When Irene called Sergeant Faustino Rivera to invite him to lunch, using the pretext that she was doing an article on highway accidents, she knew the risk she was running, a
nd for that reason left without telling anyone. The sergeant’s long pause before replying made it clear that he suspected the article was only an excuse to discuss other matters, but for him, too, the bodies in the mine had become a nightmare, one he wanted to share.
They agreed to meet two blocks from the town plaza, at the inn where they had met before. The smell of charcoal and grilled meat spilled into the adjoining streets. The sergeant, in civilian clothes, was waiting in the doorway beneath the protecting red tile eaves. Irene had some difficulty recognizing him, but he remembered her perfectly and made the first gesture of greeting. Rivera took pride in being an observant man; he was accustomed to remembering the smallest details, an indispensable virtue in his profession as an officer of the law. He noticed the change in the girl’s appearance, and wondered what had become of the clanking bracelets, the flying skirts, and the dramatic eye makeup that had impressed him so favorably at their first meeting. The woman who stood before him with her hair tied back, with her gabardine slacks and a voluminous shoulder bag, bore almost no resemblance to the woman he remembered. They chose a discreet table in the thick shade of a magnolia at the back of the courtyard.

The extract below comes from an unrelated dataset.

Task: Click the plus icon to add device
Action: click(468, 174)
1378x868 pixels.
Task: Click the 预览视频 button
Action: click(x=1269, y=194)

While he was eating the soup, which Irene Beltrán did not even taste, the sergeant reeled off various statistics about traffic victims in his district, keeping a close watch on his hostess out of the corner of his eye. He recognized her impatience, but he was not going to give her an opportunity to turn the conversation in the direction she desired until he was satisfied about her intentions. The appearance of a golden, crisp suckling pig resting on a bed of fried potatoes, with a carrot in its mouth and sprigs of parsley in its ears, reminded Irene of the hog-slaughtering at the Ranquileos’, and she felt the bile rise in her throat. Her stomach had been queasy ever since she and Francisco had entered the mine. Almost as soon as a bite of food touched her lips, she thought of the decomposing body, smelled the unforgettable stench, and shivered with fear as real as the fear she had felt then. She was grateful for the moment of silence that accompanied the pig, and tried to tear her eyes from her guest’s large teeth and greasy mustache.